Из-за оглушающего гула люди не сразу услышали громкий голос жреца, вещающего с высокой стены:
– Жители Великого Города Божьих Врат слушайте! Прошлой ночью упокоился вечным сном энси и первый слуга светлого Мардука величайший лугаль всех времён славный Хаммурапи сын Субиабума. Ныне он стоит у небесного трона господа Энлиля. Сын и наследник усопшего Шамашилан скорбит, принимая бремя власти. Скорбите и радуйтесь жители Баб-Илу. Боги назвали время погребения великого энси и лугаля Хаммурапи – на второй день полной луны в родовом склепе дворца.

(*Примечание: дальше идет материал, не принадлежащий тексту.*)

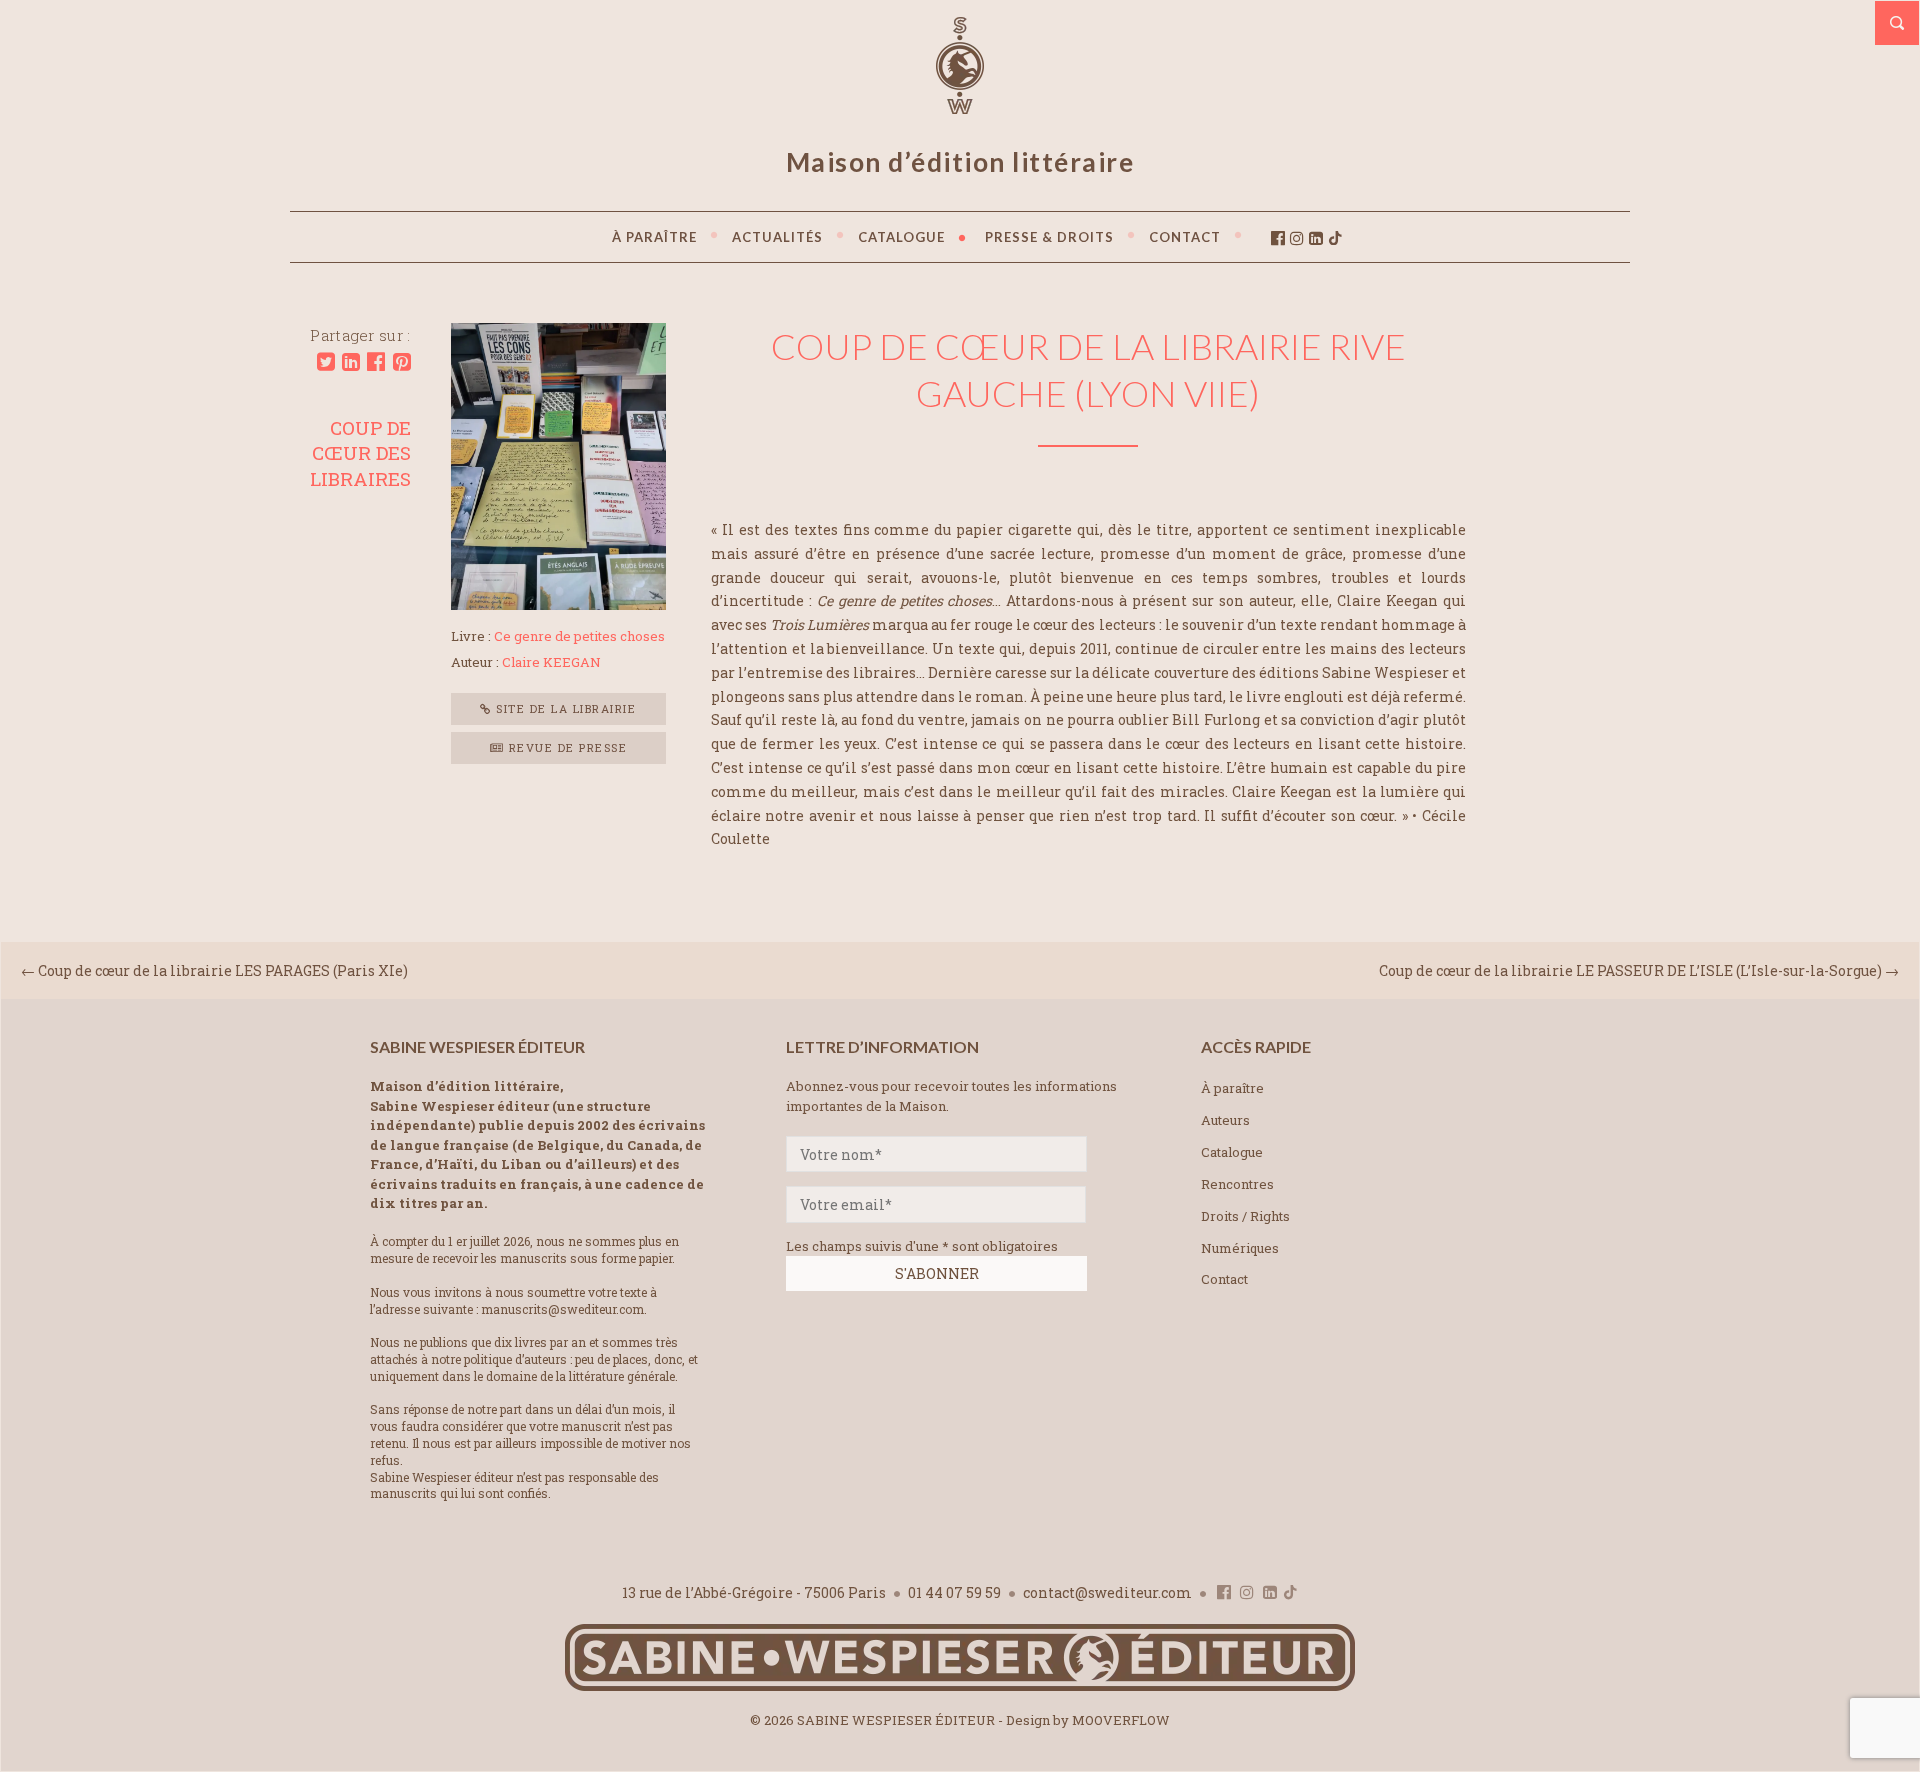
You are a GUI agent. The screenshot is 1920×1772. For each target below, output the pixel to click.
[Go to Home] (960, 1686)
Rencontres (1237, 1184)
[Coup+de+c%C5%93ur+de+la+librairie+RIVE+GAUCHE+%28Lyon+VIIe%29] (326, 362)
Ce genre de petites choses (579, 636)
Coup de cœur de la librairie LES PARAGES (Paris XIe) (223, 970)
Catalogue (1232, 1152)
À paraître (1232, 1088)
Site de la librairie (564, 708)
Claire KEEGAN (551, 662)
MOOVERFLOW (1121, 1720)
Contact (1224, 1279)
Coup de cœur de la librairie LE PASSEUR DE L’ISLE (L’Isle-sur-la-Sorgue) (1630, 970)
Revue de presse (565, 747)
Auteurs (1225, 1120)
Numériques (1240, 1248)
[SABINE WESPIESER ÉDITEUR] (960, 105)
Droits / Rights (1245, 1216)
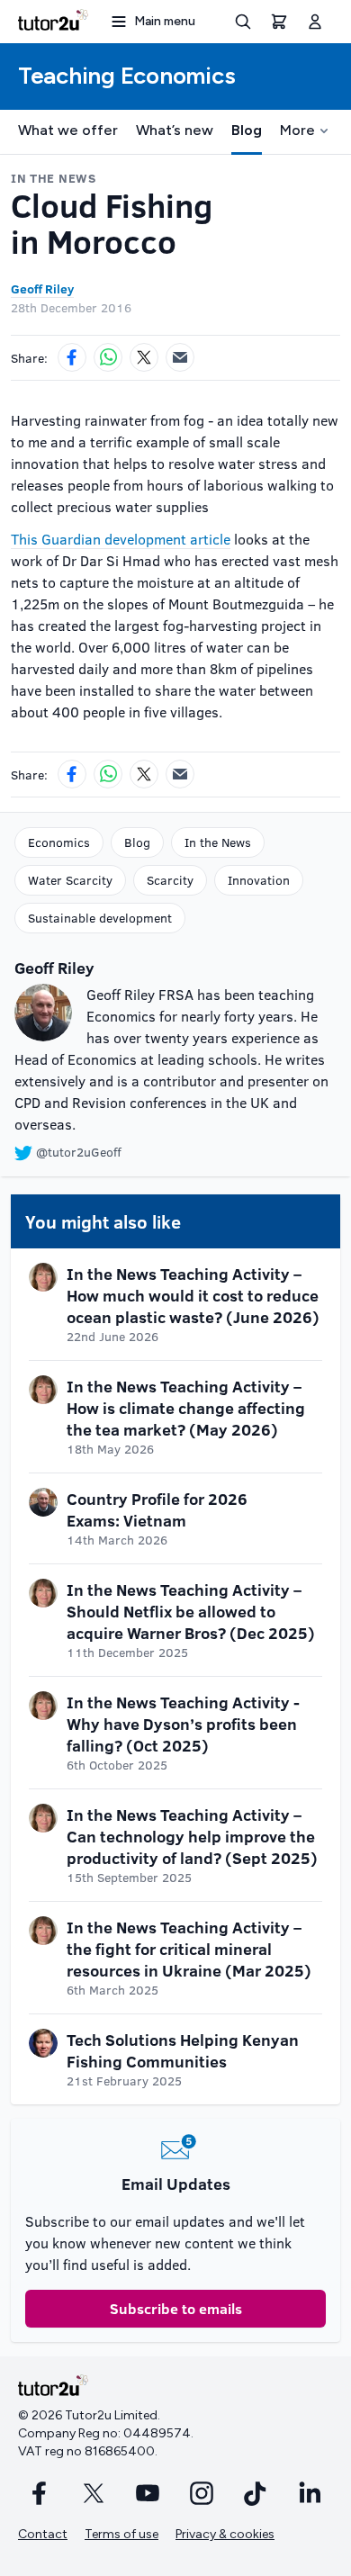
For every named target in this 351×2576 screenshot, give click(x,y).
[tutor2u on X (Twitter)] (93, 2493)
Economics (59, 842)
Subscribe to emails (176, 2308)
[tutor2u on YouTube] (147, 2493)
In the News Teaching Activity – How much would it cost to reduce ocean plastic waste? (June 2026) (193, 1295)
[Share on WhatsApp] (108, 357)
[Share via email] (180, 357)
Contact (43, 2534)
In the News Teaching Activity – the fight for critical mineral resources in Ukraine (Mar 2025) (189, 1948)
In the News (217, 842)
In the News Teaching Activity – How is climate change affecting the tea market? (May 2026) (186, 1407)
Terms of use (121, 2534)
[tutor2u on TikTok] (255, 2493)
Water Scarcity (70, 879)
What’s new (174, 130)
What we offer (68, 130)
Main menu (164, 21)
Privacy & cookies (225, 2534)
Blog (246, 130)
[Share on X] (144, 357)
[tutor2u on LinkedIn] (309, 2493)
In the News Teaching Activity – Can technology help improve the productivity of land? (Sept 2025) (192, 1836)
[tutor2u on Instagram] (201, 2493)
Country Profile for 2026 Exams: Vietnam (157, 1509)
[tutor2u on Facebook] (39, 2493)
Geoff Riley (42, 288)
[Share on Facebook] (72, 357)
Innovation (259, 879)
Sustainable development (100, 917)
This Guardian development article (120, 538)
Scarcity (170, 879)
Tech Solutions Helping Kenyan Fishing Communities (183, 2050)
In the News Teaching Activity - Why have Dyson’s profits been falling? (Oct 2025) (183, 1723)
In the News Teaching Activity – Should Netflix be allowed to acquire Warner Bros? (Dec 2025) (191, 1611)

Все жители Вавилона от визиря-абараку и придворных вельмож до последнего пастуха-накида и разбойников в трущобах квартала смесительниц наморщили лбы и удручённо вздохнули, предчувствуя большие и грозные перемены.
– Верно говорю, третьего дня в столице помер царь Хаммурапи, – у городских ворот Халпы двое стражников, сдвинув шлемы на затылок и прислонив к ногам щиты внимательно слушали третьего, – в Баб-Илу все передрались. Наследник двинул на город южную армию. Кто там за кого не поймёшь. Упаси боги, навстречу наследнику кто-нибудь двинет северное зареченское войско. Вот уж крови то прольётся!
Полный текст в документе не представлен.